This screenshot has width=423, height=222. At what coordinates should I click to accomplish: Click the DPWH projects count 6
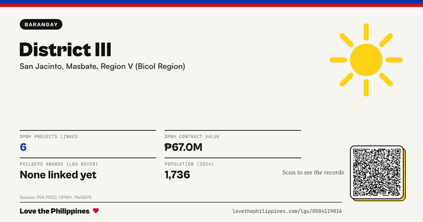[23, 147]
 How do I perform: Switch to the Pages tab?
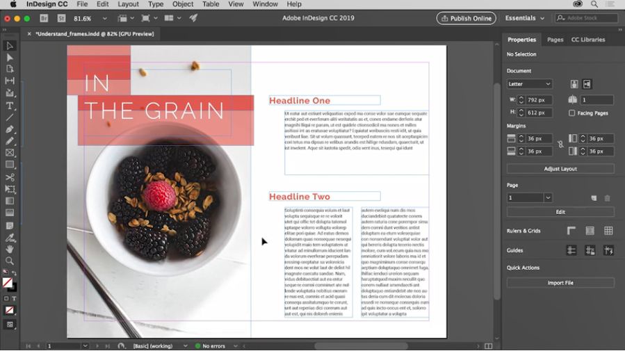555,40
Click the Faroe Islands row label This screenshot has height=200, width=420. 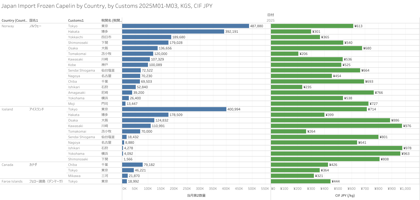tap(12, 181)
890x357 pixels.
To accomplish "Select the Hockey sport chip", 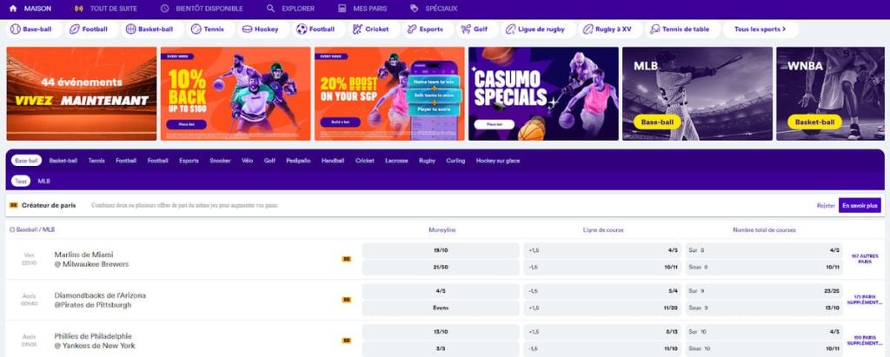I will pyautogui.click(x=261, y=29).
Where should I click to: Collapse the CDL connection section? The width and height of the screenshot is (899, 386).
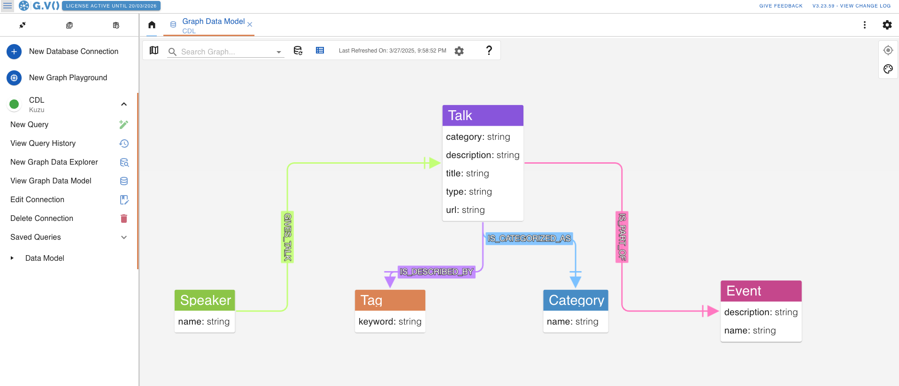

→ **BRIEF**: How many lines of the data above contain the word "should"? Reply with the number alone.

→ **REPLY TO THE TASK**: 2